Я не отношусь к этой категории замогильных визитеров. В иудео-христианской традиции у визитов на кладбище есть не только сентиментальный аспект. В этой традиции никогда не умирает окончательно надежда на воскрешение мертвых во плоти. Мы приходим на могилу еще и на тот случай, если придет Мессия и мертвая плоть нашего родственника восстанет из могилы — а тут и мы как раз, сидим, ждем. Мы будем первыми, кто сможет вновь обняться со своими покойными родителями, дядями или племянниками. Это конечно же в чистом виде идолопоклонство. Останки, реликвии, святые мощи. Именно поэтому самые легендарные могилы — от гробниц фараонов до саркофагов наших времен — разграблены и подвержены вандализму. Мы все слышали про череп Гоголя в юности и в зрелом возрасте, про торговлю исчезнувшей отрубленной головой Кромвеля, знаем, что произошло с мумией Ленина. Прах Иммануила Канта переносился раза четыре (поскольку он, как атеист, изначально был похоронен за оградой кладбища), а его саркофаг вскрывался и нацистами, и советскими завоевателями Кенигсберга, так что неясно, что покоится сейчас в саркофаге — не останки ли ноги моего отца, попавшего под артиллерийский обстрел на подходах к Кенигсбергу? Великий вероотступник англиканской церкви, ставший католическим кардиналом, теолог кардинал Ньюман завещал похоронить его рядом с его интимным другом и любовью его жизни, собратом по религиозному ордену Амброзием Сэнт-Джоном. Пару лет назад, в связи с предстоящей канонизацией Ньюмана, Ватикан предложил перенести останки кардинала из его Бирмингемской семинарии в какое-нибудь более подходящее место для святыни с его костьми. Но мало кому было известно, что он завещал добавить в свою могилу во время захоронения гашеную известь. Он и его друг растворились в земле без остатка (нашли лишь кольца от гроба) и таким образом воссоединились и слились друг с другом навечно, устранив все домысли, слухи и сплетни о характере их дружбы. Не это ли и есть торжество духовного над земным? Но бывает, что исчезают не отдельные части тела покойного, а он сам. Самый известный в современной истории случай связан, конечно же, с Иисусом Христом.

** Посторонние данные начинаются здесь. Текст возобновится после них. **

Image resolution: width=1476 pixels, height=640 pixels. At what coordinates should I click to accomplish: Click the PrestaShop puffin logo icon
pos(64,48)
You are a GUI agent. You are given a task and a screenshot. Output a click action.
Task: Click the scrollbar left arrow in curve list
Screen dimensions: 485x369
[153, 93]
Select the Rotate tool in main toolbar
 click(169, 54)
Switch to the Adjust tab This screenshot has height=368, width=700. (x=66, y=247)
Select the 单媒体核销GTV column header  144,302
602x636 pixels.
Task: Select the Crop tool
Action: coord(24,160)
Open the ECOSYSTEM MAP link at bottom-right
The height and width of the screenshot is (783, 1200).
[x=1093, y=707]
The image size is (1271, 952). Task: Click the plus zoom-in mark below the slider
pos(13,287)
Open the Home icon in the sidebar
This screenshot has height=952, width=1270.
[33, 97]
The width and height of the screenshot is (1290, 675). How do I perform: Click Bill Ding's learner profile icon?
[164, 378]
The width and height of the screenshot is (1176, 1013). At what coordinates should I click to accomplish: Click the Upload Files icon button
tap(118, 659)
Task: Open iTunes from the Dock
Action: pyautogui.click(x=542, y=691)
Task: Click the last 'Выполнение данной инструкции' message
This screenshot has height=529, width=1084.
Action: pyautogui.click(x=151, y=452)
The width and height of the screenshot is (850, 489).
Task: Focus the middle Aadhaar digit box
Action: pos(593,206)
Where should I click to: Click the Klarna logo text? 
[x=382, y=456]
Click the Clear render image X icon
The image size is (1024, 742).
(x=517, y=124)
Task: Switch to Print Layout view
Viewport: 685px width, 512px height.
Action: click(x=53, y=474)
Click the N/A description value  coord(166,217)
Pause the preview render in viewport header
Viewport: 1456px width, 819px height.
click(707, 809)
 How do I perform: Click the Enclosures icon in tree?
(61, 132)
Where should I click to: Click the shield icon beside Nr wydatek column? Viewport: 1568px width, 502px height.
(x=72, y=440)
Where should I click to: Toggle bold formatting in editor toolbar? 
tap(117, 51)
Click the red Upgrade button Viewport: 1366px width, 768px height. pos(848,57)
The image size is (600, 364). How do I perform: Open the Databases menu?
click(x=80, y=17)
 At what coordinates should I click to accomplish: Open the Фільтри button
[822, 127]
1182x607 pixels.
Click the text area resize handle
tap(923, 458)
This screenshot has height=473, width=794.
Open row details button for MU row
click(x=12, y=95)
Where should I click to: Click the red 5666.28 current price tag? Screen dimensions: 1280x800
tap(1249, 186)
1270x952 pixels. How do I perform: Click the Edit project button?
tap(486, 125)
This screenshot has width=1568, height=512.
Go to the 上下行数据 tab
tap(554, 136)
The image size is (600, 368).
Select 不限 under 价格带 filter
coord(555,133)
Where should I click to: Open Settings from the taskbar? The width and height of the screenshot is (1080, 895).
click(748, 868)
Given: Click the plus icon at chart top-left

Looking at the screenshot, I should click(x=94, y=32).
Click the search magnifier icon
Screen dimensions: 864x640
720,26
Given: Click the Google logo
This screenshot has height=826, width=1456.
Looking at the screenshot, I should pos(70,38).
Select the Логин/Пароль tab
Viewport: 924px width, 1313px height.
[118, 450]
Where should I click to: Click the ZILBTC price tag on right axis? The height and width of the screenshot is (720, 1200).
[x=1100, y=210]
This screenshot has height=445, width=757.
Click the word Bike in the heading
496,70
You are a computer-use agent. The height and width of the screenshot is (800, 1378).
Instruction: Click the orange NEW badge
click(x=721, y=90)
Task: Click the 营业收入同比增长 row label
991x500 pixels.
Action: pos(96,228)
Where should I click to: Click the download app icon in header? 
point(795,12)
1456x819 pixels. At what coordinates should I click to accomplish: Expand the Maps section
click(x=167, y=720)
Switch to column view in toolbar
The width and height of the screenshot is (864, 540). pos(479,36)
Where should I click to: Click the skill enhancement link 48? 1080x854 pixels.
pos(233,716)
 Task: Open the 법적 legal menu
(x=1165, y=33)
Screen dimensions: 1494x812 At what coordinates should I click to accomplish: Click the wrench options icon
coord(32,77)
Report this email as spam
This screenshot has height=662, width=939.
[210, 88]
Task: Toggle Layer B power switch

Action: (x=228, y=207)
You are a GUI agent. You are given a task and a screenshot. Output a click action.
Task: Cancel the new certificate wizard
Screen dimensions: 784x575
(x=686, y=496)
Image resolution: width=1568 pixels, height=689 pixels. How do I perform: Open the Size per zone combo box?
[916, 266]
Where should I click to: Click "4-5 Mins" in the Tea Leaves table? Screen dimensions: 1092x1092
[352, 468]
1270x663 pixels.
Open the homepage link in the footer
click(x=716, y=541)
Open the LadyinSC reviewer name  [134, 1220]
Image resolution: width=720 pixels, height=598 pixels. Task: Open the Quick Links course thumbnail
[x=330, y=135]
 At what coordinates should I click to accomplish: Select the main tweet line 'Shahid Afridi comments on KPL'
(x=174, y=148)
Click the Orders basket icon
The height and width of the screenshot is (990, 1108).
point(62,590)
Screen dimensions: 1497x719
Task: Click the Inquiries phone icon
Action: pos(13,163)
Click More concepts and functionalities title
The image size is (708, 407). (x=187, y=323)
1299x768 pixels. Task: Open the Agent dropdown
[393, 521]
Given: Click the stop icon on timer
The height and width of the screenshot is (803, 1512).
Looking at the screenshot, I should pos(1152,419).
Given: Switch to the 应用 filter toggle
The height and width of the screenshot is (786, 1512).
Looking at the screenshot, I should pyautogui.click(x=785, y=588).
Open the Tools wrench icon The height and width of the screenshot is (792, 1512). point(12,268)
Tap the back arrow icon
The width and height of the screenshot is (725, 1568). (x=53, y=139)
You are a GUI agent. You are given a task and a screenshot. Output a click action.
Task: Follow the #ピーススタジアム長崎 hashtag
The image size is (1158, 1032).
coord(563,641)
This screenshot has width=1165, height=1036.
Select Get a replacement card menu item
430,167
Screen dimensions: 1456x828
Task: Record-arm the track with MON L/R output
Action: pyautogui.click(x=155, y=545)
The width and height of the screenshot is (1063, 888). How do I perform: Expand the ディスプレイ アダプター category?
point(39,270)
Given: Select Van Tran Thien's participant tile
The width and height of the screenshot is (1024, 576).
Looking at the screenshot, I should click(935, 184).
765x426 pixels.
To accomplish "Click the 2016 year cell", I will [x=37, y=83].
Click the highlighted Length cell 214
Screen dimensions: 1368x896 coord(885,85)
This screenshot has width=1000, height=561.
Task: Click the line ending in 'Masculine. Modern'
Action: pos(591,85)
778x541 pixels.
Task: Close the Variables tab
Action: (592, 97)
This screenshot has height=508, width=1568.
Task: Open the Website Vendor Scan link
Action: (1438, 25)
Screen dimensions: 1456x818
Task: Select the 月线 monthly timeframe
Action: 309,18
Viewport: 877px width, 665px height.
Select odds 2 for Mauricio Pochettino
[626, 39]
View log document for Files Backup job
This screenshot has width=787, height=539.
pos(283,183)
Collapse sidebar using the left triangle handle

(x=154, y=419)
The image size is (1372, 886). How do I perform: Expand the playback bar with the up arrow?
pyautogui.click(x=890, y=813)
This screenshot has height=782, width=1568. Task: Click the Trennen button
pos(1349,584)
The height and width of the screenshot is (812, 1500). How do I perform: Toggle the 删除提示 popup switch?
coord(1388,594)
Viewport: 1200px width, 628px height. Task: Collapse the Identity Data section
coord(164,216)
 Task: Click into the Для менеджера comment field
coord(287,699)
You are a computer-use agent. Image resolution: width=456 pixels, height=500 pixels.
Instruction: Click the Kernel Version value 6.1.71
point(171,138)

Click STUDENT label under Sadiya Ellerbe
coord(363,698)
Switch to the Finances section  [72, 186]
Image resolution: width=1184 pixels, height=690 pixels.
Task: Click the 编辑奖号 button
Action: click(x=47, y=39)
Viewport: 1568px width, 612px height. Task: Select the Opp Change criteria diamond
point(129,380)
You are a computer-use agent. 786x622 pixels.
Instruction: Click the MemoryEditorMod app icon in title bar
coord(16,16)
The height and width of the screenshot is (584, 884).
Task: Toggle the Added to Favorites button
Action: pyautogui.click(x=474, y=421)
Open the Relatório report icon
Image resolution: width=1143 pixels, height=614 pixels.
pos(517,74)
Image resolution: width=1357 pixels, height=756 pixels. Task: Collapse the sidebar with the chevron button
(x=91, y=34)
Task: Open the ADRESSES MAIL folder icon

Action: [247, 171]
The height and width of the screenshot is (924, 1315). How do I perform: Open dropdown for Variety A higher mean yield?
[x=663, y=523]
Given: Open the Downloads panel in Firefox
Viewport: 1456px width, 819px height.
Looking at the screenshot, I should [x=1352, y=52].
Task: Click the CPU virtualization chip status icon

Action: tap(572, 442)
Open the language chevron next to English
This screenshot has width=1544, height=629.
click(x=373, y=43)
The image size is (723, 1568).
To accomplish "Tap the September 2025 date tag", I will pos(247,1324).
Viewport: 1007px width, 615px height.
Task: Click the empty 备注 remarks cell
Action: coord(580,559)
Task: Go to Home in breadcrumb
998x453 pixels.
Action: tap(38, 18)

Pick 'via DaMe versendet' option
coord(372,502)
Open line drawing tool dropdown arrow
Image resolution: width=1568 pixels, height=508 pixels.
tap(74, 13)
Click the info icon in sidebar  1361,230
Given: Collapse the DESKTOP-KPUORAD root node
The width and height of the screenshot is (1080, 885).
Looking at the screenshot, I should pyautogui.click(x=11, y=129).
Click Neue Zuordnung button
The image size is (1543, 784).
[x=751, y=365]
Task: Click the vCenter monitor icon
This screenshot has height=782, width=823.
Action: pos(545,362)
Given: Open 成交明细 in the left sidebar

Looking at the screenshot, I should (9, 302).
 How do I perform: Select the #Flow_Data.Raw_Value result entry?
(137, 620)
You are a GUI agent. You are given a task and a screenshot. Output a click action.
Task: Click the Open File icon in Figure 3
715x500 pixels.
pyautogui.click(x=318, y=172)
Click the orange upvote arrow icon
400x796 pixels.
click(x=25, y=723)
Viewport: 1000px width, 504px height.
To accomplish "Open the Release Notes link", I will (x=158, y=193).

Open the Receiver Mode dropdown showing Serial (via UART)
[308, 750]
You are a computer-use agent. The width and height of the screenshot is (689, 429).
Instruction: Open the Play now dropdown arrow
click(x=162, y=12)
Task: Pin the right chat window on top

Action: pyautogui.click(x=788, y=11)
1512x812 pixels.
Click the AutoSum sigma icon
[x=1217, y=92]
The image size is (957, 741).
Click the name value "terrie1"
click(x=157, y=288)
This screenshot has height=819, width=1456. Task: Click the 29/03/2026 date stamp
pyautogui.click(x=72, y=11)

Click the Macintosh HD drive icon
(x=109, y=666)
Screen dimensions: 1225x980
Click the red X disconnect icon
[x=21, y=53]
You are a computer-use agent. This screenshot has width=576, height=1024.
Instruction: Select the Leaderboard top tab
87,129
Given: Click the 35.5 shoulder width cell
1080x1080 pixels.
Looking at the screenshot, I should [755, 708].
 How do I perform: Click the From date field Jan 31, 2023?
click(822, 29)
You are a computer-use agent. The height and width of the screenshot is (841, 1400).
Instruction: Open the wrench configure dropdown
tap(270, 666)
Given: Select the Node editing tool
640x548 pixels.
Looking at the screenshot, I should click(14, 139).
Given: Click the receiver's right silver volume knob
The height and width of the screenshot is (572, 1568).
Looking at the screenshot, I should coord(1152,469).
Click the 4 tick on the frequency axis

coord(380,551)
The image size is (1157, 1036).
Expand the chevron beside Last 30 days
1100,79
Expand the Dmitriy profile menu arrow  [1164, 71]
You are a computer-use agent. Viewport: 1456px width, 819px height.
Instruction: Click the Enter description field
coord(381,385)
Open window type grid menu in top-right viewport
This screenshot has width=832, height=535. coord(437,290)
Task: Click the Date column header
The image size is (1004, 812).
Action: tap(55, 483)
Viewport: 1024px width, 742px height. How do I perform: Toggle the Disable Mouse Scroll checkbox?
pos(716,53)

Все это мы обсудили по дороге в поисках ресторана. Древний, то, что называется Старый, город на высоченной скале (подниматься надо минут двадцать), с узкими улочками, обрывающимися у моря внизу, оправдывает свой романтический образ. Несколько заведений с террасами, откуда открывается головокружительный вид на Адриатику. При выходе из ворот крепостного здания, где был наш отель, попадаешь в лабиринт улочек с ресторанами. Первые два ресторана — дверь в дверь — избежать невозможно, и два владельца, как во всяком туристском месте, чуть ли не подхватывали нас под руки, заманивая, каждый, в свое заведение. Каждый из них косился, подозревая, что мы зайдем не к нему, а к его соседу. Отчасти из чувства протеста, а отчасти из-за глубокой убежденности с советского детства, что все хорошее — не рекламируется, если рекламируется особенно, значит, тут что-то не то, мы уклонились от обоих. Ресторанов в этом старом городе на скале, в тупиках и закоулках мощеных улиц оказалось не меньше десятка. Мы заглянули в несколько, выпили ракию (нечто среднее между граппой и шнапсом, без привкуса аниса — в отличие от турецкой раки или греческого узо) и опробовали местное красное с какой-то рыбной мелочью в виде закуски. Продолжили нашу прогулку по лабиринту улиц и незаметно для себя совершили полный круг, придя к тому же месту, откуда начали: у ворот в стене с двумя ресторанными входами нас поджидали два знакомых цербера. В конце концов я подумал: они что — убивать или травить меня приглашают, почему бы не зайти?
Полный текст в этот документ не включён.